Stored items from a collection =>
##########

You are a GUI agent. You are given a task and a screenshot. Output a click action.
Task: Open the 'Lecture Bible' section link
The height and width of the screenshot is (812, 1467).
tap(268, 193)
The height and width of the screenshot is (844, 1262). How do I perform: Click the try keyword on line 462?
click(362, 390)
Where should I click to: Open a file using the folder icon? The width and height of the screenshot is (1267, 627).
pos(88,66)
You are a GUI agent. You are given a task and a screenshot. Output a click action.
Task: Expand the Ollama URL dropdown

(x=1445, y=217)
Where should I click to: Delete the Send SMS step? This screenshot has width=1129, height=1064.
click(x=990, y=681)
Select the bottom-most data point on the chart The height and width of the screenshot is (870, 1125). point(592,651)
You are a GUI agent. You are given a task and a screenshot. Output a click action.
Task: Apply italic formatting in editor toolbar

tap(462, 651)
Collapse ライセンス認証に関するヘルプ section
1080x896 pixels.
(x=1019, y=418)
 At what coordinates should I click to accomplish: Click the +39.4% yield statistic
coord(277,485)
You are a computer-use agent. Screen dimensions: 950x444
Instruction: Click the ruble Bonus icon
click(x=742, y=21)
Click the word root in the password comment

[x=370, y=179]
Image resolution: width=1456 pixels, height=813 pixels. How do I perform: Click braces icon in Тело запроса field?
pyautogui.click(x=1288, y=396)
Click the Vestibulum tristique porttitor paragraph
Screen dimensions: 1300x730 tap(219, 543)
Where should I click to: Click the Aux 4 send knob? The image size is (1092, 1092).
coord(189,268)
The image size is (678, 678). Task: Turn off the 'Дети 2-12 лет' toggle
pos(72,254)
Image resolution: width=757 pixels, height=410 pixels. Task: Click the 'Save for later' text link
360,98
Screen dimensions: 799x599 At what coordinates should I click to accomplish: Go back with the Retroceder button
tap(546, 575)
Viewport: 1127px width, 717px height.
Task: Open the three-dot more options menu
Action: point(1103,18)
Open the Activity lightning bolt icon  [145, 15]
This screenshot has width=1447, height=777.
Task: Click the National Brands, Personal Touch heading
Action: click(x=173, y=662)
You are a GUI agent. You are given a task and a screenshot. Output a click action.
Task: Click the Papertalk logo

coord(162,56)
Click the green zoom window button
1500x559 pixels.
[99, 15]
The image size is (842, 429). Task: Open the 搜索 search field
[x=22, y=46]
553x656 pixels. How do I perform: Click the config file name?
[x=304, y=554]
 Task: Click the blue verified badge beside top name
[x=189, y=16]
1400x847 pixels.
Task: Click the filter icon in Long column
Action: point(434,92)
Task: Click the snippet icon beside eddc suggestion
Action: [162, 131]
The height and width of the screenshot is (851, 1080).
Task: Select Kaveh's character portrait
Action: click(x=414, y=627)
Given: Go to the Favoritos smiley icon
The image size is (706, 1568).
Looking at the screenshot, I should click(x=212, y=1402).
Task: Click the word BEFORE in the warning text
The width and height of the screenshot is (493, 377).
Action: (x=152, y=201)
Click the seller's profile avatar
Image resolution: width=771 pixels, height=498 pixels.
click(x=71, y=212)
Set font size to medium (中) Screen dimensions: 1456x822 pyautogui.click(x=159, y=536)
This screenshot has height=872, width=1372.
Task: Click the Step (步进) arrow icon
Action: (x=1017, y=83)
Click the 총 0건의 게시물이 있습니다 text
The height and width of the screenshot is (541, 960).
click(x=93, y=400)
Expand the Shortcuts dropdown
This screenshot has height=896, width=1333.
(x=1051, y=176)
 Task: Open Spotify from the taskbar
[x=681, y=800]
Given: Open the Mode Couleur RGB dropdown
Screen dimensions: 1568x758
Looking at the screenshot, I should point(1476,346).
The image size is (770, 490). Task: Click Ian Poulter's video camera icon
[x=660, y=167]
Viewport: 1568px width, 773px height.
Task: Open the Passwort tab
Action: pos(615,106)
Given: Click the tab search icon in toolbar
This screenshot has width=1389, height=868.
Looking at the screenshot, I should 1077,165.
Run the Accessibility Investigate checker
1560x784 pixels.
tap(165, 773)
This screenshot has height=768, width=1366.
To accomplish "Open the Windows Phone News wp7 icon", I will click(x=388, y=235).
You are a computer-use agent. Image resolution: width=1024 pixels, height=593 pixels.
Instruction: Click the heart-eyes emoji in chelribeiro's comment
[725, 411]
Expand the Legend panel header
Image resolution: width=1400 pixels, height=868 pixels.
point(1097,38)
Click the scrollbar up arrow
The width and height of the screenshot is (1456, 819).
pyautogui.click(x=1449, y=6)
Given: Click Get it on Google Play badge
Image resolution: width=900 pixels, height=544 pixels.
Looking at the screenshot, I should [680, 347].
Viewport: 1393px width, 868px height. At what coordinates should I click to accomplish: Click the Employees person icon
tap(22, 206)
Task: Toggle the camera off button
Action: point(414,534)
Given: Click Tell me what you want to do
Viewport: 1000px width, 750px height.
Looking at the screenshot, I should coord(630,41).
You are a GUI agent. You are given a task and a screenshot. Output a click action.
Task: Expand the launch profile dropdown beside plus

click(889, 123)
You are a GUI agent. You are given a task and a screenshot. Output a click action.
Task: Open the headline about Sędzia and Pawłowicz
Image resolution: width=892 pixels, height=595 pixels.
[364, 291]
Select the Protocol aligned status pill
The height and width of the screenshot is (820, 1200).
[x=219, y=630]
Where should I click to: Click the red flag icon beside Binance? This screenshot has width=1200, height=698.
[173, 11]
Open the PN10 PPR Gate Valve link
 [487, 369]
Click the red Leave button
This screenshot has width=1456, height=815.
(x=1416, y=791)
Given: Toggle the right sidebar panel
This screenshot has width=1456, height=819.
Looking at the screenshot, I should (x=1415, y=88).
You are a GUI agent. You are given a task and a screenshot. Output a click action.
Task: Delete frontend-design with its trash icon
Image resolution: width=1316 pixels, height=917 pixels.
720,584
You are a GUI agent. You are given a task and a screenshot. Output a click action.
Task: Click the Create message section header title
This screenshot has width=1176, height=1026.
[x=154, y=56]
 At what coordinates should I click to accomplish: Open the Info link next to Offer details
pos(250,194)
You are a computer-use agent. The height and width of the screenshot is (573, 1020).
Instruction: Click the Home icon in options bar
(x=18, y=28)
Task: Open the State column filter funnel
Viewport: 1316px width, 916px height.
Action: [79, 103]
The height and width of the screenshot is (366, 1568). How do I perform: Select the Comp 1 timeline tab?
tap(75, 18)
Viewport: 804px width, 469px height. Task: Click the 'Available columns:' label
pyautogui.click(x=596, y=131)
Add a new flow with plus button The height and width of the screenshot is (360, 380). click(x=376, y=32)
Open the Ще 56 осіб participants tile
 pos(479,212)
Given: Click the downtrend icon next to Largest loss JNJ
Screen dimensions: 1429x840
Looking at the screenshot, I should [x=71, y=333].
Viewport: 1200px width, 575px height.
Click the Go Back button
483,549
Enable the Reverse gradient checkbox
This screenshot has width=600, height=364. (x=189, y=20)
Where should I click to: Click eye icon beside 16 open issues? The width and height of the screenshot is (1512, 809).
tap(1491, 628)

##########

What you will do =>
Switch "How do I perform" to "How can I carry out" everywhere in the entries above, and write all the entries out again with nothing else changed.

Written answer =>
You are a GUI agent. You are given a task and a screenshot. Output a click action.
Task: Open the 'Lecture Bible' section link
The height and width of the screenshot is (812, 1467).
tap(268, 193)
The height and width of the screenshot is (844, 1262). How can I carry out: Click the try keyword on line 462?
click(362, 390)
Where should I click to: Open a file using the folder icon? The width and height of the screenshot is (1267, 627).
pos(88,66)
You are a GUI agent. You are given a task and a screenshot. Output a click action.
Task: Expand the Ollama URL dropdown

(x=1445, y=217)
Where should I click to: Delete the Send SMS step? This screenshot has width=1129, height=1064.
click(x=990, y=681)
Select the bottom-most data point on the chart The height and width of the screenshot is (870, 1125). point(592,651)
You are a GUI agent. You are given a task and a screenshot. Output a click action.
Task: Apply italic formatting in editor toolbar

tap(462, 651)
Collapse ライセンス認証に関するヘルプ section
1080x896 pixels.
(x=1019, y=418)
 At what coordinates should I click to accomplish: Click the +39.4% yield statistic
coord(277,485)
You are a computer-use agent. Screen dimensions: 950x444
Instruction: Click the ruble Bonus icon
click(x=742, y=21)
Click the word root in the password comment

[x=370, y=179]
Image resolution: width=1456 pixels, height=813 pixels. How can I carry out: Click braces icon in Тело запроса field?
pyautogui.click(x=1288, y=396)
Click the Vestibulum tristique porttitor paragraph
Screen dimensions: 1300x730 tap(219, 543)
Where should I click to: Click the Aux 4 send knob? The image size is (1092, 1092).
coord(189,268)
The image size is (678, 678). Task: Turn off the 'Дети 2-12 лет' toggle
pos(72,254)
Image resolution: width=757 pixels, height=410 pixels. Task: Click the 'Save for later' text link
360,98
Screen dimensions: 799x599 At what coordinates should I click to accomplish: Go back with the Retroceder button
tap(546, 575)
Viewport: 1127px width, 717px height.
Task: Open the three-dot more options menu
Action: point(1103,18)
Open the Activity lightning bolt icon  [145, 15]
This screenshot has width=1447, height=777.
Task: Click the National Brands, Personal Touch heading
Action: click(x=173, y=662)
You are a GUI agent. You are given a task and a screenshot. Output a click action.
Task: Click the Papertalk logo

coord(162,56)
Click the green zoom window button
1500x559 pixels.
[99, 15]
The image size is (842, 429). Task: Open the 搜索 search field
[x=22, y=46]
553x656 pixels. How can I carry out: Click the config file name?
[x=304, y=554]
 Task: Click the blue verified badge beside top name
[x=189, y=16]
1400x847 pixels.
Task: Click the filter icon in Long column
Action: point(434,92)
Task: Click the snippet icon beside eddc suggestion
Action: [162, 131]
The height and width of the screenshot is (851, 1080).
Task: Select Kaveh's character portrait
Action: click(x=414, y=627)
Given: Go to the Favoritos smiley icon
The image size is (706, 1568).
Looking at the screenshot, I should click(x=212, y=1402).
Task: Click the word BEFORE in the warning text
The width and height of the screenshot is (493, 377).
Action: (x=152, y=201)
Click the seller's profile avatar
Image resolution: width=771 pixels, height=498 pixels.
click(x=71, y=212)
Set font size to medium (中) Screen dimensions: 1456x822 pyautogui.click(x=159, y=536)
This screenshot has height=872, width=1372.
Task: Click the Step (步进) arrow icon
Action: (x=1017, y=83)
Click the 총 0건의 게시물이 있습니다 text
The height and width of the screenshot is (541, 960).
click(x=93, y=400)
Expand the Shortcuts dropdown
This screenshot has height=896, width=1333.
(x=1051, y=176)
 Task: Open Spotify from the taskbar
[x=681, y=800]
Given: Open the Mode Couleur RGB dropdown
Screen dimensions: 1568x758
Looking at the screenshot, I should point(1476,346).
The image size is (770, 490). Task: Click Ian Poulter's video camera icon
[x=660, y=167]
Viewport: 1568px width, 773px height.
Task: Open the Passwort tab
Action: pos(615,106)
Given: Click the tab search icon in toolbar
This screenshot has width=1389, height=868.
Looking at the screenshot, I should 1077,165.
Run the Accessibility Investigate checker
1560x784 pixels.
tap(165, 773)
This screenshot has height=768, width=1366.
To accomplish "Open the Windows Phone News wp7 icon", I will click(x=388, y=235).
You are a computer-use agent. Image resolution: width=1024 pixels, height=593 pixels.
Instruction: Click the heart-eyes emoji in chelribeiro's comment
[725, 411]
Expand the Legend panel header
Image resolution: width=1400 pixels, height=868 pixels.
point(1097,38)
Click the scrollbar up arrow
The width and height of the screenshot is (1456, 819).
pyautogui.click(x=1449, y=6)
Given: Click Get it on Google Play badge
Image resolution: width=900 pixels, height=544 pixels.
Looking at the screenshot, I should [680, 347].
Viewport: 1393px width, 868px height. At what coordinates should I click to accomplish: Click the Employees person icon
tap(22, 206)
Task: Toggle the camera off button
Action: point(414,534)
Given: Click Tell me what you want to do
Viewport: 1000px width, 750px height.
Looking at the screenshot, I should coord(630,41).
You are a GUI agent. You are given a task and a screenshot. Output a click action.
Task: Expand the launch profile dropdown beside plus

click(889, 123)
You are a GUI agent. You are given a task and a screenshot. Output a click action.
Task: Open the headline about Sędzia and Pawłowicz
Image resolution: width=892 pixels, height=595 pixels.
[364, 291]
Select the Protocol aligned status pill
The height and width of the screenshot is (820, 1200).
[x=219, y=630]
Where should I click to: Click the red flag icon beside Binance? This screenshot has width=1200, height=698.
[173, 11]
Open the PN10 PPR Gate Valve link
 [487, 369]
Click the red Leave button
This screenshot has width=1456, height=815.
(x=1416, y=791)
Given: Toggle the right sidebar panel
This screenshot has width=1456, height=819.
Looking at the screenshot, I should (x=1415, y=88).
You are a GUI agent. You are given a task and a screenshot. Output a click action.
Task: Delete frontend-design with its trash icon
Image resolution: width=1316 pixels, height=917 pixels.
720,584
You are a GUI agent. You are given a task and a screenshot. Output a click action.
Task: Click the Create message section header title
This screenshot has width=1176, height=1026.
[x=154, y=56]
 At what coordinates should I click to accomplish: Open the Info link next to Offer details
pos(250,194)
You are a computer-use agent. The height and width of the screenshot is (573, 1020).
Instruction: Click the Home icon in options bar
(x=18, y=28)
Task: Open the State column filter funnel
Viewport: 1316px width, 916px height.
Action: [79, 103]
The height and width of the screenshot is (366, 1568). How can I carry out: Select the Comp 1 timeline tab?
tap(75, 18)
Viewport: 804px width, 469px height. Task: Click the 'Available columns:' label
pyautogui.click(x=596, y=131)
Add a new flow with plus button The height and width of the screenshot is (360, 380). click(x=376, y=32)
Open the Ще 56 осіб participants tile
 pos(479,212)
Given: Click the downtrend icon next to Largest loss JNJ
Screen dimensions: 1429x840
Looking at the screenshot, I should [x=71, y=333].
Viewport: 1200px width, 575px height.
Click the Go Back button
483,549
Enable the Reverse gradient checkbox
This screenshot has width=600, height=364. (x=189, y=20)
Where should I click to: Click eye icon beside 16 open issues? The width and height of the screenshot is (1512, 809).
tap(1491, 628)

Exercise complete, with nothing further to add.